►
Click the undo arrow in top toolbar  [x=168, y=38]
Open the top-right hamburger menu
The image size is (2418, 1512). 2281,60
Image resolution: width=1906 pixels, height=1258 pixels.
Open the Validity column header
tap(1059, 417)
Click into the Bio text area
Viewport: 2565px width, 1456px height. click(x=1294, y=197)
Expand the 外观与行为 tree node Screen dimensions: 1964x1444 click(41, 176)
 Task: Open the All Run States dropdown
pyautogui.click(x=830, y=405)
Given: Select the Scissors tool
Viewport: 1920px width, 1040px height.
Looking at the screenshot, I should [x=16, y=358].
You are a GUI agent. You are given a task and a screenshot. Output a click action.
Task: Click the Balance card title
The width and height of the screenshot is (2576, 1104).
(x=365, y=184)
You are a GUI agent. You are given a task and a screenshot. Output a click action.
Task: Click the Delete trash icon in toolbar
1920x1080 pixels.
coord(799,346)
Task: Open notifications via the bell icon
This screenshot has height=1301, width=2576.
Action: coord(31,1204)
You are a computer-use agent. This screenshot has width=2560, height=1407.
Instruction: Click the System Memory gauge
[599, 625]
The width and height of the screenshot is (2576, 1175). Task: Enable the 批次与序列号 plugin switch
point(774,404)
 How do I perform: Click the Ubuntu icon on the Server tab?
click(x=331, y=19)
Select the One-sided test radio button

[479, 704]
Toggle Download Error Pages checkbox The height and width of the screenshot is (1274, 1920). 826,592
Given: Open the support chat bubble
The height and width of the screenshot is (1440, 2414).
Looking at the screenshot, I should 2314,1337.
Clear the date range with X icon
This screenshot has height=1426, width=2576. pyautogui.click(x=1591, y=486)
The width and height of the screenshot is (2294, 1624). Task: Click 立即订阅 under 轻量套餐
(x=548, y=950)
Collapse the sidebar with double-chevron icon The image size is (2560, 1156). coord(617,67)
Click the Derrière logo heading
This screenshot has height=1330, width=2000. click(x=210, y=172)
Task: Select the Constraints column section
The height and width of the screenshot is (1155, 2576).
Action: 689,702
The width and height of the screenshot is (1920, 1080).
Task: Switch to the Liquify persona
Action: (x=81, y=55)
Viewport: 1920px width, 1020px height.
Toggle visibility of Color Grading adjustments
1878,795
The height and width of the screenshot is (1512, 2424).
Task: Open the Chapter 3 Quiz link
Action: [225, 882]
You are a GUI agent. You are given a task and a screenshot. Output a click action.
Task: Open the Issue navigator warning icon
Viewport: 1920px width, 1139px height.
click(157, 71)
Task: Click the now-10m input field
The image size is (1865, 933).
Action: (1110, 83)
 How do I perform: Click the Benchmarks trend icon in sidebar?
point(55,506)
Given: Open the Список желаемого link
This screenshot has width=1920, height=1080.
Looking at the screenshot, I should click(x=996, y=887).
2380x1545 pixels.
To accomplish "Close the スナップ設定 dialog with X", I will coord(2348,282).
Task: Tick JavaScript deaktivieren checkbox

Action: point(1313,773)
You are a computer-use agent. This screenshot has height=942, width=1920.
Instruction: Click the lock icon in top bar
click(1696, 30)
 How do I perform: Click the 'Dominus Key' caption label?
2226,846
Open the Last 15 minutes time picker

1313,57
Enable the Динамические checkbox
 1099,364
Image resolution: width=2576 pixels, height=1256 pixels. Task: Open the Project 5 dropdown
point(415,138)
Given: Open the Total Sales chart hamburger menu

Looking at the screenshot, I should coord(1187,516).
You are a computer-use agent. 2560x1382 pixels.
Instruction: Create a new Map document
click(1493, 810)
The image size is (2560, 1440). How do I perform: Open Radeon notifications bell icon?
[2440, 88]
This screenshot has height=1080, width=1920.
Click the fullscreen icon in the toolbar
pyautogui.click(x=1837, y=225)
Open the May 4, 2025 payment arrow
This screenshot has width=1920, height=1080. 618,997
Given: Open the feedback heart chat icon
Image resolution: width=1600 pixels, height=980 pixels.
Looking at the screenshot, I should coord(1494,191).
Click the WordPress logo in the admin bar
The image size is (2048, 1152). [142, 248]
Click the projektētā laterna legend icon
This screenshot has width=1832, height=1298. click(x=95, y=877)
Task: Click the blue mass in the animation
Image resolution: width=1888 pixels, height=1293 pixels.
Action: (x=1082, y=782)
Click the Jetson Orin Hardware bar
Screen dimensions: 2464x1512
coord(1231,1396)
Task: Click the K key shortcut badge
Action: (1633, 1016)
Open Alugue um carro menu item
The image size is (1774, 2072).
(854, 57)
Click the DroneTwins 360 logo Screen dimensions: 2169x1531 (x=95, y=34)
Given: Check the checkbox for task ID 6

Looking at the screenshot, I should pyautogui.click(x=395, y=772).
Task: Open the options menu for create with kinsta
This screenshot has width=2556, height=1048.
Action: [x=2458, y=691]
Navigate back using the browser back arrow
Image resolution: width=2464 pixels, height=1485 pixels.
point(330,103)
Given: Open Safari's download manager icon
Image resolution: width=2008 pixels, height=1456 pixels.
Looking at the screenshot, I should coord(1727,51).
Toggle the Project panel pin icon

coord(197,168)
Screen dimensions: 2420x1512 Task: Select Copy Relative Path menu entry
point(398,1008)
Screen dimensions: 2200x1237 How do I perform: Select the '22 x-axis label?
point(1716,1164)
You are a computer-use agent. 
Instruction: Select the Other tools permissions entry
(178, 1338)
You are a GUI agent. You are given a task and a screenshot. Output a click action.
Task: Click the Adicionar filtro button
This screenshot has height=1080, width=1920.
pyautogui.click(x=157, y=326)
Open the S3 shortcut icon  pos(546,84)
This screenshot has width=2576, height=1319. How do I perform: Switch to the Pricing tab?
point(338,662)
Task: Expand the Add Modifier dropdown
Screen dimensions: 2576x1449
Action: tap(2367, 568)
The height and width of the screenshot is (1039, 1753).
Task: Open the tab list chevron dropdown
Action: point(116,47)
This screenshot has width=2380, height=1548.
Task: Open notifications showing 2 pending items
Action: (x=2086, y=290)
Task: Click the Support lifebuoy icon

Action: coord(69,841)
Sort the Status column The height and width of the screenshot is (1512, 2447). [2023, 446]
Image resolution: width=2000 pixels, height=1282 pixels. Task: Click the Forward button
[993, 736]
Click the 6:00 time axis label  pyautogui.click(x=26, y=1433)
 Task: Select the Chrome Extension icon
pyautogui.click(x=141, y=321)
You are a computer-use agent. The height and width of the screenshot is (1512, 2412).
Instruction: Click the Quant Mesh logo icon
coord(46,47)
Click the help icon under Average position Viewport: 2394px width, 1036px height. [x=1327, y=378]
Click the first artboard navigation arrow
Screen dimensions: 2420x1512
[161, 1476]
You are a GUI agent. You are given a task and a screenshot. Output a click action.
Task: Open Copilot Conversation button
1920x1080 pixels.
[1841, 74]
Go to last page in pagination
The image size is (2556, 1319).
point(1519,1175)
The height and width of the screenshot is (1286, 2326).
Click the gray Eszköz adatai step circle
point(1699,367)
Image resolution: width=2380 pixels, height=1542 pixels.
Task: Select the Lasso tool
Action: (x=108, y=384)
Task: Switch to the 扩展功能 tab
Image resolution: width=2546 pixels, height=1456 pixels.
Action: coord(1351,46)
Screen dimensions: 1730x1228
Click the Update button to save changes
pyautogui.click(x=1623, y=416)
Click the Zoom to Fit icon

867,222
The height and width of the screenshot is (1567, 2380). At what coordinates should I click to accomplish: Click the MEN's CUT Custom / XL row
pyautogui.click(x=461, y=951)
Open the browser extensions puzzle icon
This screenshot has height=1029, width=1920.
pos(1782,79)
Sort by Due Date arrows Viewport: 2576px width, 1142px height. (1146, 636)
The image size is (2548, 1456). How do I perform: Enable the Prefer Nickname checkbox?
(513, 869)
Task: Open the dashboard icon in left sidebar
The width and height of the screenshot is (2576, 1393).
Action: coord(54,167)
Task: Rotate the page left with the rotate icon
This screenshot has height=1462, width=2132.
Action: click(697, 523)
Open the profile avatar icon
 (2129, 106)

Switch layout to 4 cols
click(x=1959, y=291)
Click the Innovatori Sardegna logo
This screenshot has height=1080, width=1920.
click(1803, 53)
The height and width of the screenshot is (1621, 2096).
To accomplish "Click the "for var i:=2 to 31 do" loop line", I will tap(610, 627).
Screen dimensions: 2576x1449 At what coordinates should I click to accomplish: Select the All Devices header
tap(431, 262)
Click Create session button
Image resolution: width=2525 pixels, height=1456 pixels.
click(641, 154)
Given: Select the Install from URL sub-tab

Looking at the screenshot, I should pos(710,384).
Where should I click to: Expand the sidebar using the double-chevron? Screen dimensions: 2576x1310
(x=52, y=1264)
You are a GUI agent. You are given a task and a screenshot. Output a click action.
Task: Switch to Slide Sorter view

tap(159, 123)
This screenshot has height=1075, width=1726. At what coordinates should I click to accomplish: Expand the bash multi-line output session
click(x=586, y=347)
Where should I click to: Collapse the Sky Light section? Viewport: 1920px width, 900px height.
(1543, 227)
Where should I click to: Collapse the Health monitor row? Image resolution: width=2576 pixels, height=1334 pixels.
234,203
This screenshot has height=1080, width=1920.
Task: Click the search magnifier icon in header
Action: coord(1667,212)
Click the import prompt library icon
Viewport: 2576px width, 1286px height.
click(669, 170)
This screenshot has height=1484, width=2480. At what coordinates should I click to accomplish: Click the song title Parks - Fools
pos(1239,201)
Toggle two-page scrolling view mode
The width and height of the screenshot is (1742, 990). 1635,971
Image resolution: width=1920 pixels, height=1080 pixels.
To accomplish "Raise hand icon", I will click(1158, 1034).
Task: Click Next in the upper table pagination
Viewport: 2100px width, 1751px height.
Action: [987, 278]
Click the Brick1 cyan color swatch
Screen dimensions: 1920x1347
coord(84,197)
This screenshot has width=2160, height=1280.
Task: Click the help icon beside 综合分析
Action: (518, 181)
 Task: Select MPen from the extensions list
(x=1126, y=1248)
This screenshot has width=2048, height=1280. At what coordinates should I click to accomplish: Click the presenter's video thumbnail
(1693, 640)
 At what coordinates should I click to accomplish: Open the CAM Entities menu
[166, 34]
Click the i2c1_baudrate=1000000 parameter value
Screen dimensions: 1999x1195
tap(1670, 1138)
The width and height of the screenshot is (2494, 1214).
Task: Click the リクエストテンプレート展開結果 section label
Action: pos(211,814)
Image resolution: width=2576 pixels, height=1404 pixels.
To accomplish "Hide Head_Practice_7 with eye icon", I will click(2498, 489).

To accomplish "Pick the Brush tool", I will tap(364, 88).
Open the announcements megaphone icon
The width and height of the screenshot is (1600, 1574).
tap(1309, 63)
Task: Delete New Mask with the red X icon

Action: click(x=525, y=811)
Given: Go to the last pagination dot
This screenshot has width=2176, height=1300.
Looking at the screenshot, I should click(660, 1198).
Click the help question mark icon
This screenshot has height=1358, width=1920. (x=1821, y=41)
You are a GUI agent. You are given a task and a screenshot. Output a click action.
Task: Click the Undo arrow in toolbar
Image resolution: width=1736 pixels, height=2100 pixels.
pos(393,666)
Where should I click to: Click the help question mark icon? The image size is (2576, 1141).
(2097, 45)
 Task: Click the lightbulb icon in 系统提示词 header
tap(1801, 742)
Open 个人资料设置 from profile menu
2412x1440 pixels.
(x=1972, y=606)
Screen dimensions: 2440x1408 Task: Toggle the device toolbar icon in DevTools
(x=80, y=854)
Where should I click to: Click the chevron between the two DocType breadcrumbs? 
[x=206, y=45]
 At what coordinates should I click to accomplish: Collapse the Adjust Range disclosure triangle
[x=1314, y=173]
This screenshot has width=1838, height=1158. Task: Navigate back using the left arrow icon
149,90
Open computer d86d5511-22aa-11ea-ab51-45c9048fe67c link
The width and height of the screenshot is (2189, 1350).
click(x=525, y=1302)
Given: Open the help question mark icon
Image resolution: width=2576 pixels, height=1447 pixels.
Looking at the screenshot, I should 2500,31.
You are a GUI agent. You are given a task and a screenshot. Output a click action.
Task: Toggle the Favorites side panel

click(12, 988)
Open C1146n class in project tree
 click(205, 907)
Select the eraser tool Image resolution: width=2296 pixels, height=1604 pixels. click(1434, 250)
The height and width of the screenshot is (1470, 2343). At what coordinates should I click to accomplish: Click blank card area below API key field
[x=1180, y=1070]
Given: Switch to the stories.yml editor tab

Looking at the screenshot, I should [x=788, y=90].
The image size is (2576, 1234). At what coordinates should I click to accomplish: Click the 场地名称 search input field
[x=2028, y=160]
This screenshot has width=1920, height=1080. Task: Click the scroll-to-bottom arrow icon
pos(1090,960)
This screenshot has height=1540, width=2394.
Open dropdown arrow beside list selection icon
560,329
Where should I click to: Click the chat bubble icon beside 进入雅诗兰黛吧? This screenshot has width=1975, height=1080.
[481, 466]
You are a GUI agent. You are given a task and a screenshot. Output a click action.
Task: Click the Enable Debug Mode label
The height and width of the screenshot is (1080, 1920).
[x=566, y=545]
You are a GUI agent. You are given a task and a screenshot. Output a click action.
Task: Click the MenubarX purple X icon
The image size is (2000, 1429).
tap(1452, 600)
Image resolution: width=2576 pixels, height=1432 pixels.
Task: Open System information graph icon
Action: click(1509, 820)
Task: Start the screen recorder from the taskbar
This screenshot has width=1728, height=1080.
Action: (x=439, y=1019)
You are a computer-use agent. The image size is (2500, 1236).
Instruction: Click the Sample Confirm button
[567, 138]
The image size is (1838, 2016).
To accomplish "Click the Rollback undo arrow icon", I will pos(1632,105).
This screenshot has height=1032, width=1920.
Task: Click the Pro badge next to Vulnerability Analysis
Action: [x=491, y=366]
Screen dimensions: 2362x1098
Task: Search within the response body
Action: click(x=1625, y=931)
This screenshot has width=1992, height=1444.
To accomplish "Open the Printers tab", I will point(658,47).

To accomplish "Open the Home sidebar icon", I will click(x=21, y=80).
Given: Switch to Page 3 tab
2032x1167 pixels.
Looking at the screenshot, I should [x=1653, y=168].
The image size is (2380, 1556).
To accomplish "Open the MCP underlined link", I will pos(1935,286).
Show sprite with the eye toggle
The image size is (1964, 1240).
◄
■ Your task ■
Your answer should be the lines above from the one containing "How do I perform: Click the Ubuntu" through the one containing "Viewport: 1920px width, 1020px height.", copied exactly and with both ends kept.

■ Task response ■
 How do I perform: Click the Ubuntu icon on the Server tab?
click(x=331, y=19)
Select the One-sided test radio button

[479, 704]
Toggle Download Error Pages checkbox The height and width of the screenshot is (1274, 1920). 826,592
Given: Open the support chat bubble
The height and width of the screenshot is (1440, 2414).
Looking at the screenshot, I should 2314,1337.
Clear the date range with X icon
This screenshot has height=1426, width=2576. pyautogui.click(x=1591, y=486)
The width and height of the screenshot is (2294, 1624). Task: Click 立即订阅 under 轻量套餐
(x=548, y=950)
Collapse the sidebar with double-chevron icon The image size is (2560, 1156). coord(617,67)
Click the Derrière logo heading
This screenshot has height=1330, width=2000. click(x=210, y=172)
Task: Select the Constraints column section
The height and width of the screenshot is (1155, 2576).
Action: 689,702
The width and height of the screenshot is (1920, 1080).
Task: Switch to the Liquify persona
Action: (x=81, y=55)
Viewport: 1920px width, 1020px height.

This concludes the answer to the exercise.